La toxicidad crónica es lo opuesto a la toxicidad aguda. Es una medida de cuán tóxica es una sustancia durante un período de tiempo más largo. Esto puede ser desde semanas hasta años, pero es igualmente importante comprender la toxicidad crónica de una sustancia. Muchas sustancias que utilizamos en productos de consumo son nuevas para la ciencia. Es fácil probar su toxicidad aguda, porque es fácil de administrar una sola dosis y observar un organismo durante una semana o menos. Al observar los productos químicos en busca de signos de ser una toxina crónica, el observador debe vigilar el sistema durante toda la vida de un organismo.
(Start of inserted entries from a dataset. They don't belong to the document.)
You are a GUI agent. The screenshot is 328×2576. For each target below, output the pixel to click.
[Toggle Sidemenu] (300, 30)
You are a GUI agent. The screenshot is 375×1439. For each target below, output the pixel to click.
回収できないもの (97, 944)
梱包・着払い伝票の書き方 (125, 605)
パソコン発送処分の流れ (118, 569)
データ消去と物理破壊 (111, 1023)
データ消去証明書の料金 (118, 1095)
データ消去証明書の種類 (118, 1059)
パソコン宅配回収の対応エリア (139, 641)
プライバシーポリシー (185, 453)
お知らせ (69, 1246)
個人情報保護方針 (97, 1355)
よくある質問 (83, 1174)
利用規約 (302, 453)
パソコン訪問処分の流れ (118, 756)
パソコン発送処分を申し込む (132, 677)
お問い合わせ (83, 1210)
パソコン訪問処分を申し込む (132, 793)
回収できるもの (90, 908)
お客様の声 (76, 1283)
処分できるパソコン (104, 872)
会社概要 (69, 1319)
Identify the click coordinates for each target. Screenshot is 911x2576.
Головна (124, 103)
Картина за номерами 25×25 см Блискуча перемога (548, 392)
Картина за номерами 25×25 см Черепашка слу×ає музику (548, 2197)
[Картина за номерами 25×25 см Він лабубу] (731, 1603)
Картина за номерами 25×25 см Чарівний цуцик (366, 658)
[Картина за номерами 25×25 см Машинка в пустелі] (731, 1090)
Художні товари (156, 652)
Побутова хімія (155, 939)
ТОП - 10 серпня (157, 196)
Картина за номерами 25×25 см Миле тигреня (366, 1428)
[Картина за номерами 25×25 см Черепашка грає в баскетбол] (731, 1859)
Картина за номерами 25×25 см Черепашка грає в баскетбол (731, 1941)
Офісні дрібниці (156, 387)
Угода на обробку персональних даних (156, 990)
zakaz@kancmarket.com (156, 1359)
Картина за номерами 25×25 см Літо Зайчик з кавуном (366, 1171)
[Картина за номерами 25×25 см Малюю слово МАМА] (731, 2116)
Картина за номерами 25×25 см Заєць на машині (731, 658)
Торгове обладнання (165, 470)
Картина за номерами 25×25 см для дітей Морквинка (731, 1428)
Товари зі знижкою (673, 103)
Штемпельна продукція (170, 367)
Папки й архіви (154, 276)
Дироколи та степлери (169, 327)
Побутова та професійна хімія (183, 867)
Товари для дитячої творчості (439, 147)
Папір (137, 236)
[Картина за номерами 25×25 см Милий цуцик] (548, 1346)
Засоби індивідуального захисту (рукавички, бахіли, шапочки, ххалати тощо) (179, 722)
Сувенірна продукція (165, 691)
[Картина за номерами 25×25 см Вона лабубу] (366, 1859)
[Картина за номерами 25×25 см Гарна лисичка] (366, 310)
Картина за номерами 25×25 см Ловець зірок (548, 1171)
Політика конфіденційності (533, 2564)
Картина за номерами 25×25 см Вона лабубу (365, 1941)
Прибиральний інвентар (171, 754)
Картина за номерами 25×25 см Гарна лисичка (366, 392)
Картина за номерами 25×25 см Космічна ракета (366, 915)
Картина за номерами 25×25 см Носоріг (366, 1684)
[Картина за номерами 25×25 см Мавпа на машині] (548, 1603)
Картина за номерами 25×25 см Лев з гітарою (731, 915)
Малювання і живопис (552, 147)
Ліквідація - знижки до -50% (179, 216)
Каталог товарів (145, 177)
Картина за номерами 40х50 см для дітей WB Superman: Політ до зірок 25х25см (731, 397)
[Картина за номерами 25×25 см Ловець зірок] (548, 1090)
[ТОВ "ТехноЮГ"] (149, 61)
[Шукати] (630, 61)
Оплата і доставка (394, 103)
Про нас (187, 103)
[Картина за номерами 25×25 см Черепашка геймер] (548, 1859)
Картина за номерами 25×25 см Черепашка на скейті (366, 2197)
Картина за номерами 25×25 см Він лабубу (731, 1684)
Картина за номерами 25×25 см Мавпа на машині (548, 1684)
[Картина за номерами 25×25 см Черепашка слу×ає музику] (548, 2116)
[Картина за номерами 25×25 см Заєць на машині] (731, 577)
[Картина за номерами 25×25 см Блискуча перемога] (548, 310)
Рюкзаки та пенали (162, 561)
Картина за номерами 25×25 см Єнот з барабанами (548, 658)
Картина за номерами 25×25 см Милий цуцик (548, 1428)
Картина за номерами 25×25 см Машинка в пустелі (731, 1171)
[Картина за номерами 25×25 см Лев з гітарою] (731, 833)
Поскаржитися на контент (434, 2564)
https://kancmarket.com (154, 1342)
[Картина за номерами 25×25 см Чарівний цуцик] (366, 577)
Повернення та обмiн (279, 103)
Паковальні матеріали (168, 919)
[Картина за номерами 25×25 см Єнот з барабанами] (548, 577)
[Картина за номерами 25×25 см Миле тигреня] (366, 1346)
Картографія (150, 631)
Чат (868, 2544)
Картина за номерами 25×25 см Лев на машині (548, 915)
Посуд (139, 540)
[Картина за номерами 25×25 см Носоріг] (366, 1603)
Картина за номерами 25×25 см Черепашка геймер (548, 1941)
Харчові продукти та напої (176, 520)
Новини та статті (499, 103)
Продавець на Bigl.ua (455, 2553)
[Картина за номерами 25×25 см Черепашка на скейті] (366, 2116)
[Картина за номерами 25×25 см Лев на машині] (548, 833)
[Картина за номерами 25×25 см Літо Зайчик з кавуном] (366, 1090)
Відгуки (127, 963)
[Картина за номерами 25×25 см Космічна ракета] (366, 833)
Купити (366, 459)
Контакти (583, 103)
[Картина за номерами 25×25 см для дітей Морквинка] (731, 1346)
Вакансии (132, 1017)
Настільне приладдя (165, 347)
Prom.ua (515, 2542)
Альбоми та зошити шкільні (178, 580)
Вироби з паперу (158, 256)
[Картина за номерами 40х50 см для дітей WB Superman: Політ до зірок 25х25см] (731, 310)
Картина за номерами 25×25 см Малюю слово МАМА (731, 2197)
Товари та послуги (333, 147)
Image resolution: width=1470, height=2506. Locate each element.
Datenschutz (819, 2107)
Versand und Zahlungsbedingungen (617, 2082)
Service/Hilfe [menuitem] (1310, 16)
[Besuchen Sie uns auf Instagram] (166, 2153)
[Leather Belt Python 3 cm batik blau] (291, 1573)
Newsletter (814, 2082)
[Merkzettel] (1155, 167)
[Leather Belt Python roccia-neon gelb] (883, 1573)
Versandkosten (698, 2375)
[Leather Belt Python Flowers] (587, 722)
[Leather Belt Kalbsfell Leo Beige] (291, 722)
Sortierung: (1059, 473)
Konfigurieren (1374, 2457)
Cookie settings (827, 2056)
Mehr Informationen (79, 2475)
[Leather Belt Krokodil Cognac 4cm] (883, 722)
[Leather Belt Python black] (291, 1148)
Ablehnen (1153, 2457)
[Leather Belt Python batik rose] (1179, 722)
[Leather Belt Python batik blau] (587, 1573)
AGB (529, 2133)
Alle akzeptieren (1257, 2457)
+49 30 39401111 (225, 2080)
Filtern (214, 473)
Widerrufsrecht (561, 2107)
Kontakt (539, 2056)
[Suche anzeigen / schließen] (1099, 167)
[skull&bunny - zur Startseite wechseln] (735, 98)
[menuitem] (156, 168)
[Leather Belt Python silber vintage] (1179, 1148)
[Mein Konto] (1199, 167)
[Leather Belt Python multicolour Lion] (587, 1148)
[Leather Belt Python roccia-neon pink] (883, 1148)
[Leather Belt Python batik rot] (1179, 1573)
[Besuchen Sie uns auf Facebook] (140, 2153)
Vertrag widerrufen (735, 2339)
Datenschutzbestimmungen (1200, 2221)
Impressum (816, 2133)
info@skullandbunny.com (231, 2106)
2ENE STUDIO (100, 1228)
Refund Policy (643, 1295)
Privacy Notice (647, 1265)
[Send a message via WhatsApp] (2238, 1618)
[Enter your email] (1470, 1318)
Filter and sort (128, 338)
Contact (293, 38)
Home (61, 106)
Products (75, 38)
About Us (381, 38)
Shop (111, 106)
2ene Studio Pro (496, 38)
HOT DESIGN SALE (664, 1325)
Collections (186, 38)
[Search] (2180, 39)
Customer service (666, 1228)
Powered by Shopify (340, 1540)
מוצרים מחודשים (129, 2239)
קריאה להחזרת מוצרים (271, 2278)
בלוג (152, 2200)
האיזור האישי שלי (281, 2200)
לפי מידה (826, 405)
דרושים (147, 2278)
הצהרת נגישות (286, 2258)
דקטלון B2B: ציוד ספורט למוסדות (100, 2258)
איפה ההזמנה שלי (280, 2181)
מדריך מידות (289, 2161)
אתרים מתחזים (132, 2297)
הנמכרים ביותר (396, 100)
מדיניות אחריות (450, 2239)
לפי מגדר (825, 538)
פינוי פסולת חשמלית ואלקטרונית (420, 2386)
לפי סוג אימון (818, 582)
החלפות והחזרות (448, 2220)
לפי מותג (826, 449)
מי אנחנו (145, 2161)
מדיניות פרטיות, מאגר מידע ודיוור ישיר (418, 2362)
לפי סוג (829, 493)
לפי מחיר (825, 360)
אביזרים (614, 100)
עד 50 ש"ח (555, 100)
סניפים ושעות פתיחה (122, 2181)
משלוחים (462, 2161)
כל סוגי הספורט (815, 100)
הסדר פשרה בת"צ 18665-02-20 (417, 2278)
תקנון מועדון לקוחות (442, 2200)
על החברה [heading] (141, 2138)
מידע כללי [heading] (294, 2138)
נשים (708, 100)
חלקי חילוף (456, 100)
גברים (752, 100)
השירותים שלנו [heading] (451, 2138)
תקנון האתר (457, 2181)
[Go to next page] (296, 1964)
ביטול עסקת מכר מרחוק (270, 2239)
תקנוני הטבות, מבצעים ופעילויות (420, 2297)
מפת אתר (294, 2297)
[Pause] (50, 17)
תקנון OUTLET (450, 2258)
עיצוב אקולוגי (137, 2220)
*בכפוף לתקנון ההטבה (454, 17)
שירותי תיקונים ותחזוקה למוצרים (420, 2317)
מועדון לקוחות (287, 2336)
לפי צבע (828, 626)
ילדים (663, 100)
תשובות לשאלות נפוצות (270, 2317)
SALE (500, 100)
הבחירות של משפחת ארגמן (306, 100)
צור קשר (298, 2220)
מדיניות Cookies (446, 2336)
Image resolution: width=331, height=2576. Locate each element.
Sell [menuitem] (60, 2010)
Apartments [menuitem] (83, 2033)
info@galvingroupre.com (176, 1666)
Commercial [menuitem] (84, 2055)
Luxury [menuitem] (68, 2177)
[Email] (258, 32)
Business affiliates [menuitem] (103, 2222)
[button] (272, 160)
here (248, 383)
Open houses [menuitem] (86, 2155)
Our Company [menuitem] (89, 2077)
Por esta razón, no se comprende bien la toxicidad crónica de muchos productos utilizados en los hogares. La Administración de Alimentos y Medicamentos (FDA), así como otras agencias reguladoras, trabajan activamente para mantener los químicos tóxicos fuera del alcance de los consumidores. Sin embargo, con la cantidad de nuevos químicos y productos que aparecen cada año, es virtualmente imposible para estas organizaciones controlar todo. Combinado con la enfermedad sutil y a veces oculta asociada con las toxinas crónicas, esto dificulta encontrar y medir la toxicidad crónica. Los científicos utilizan las ciencias de la estadística y la epidemiología para rastrear y comprender las sustancias tóxicas crónicas de los productos, el medio ambiente y otras fuentes.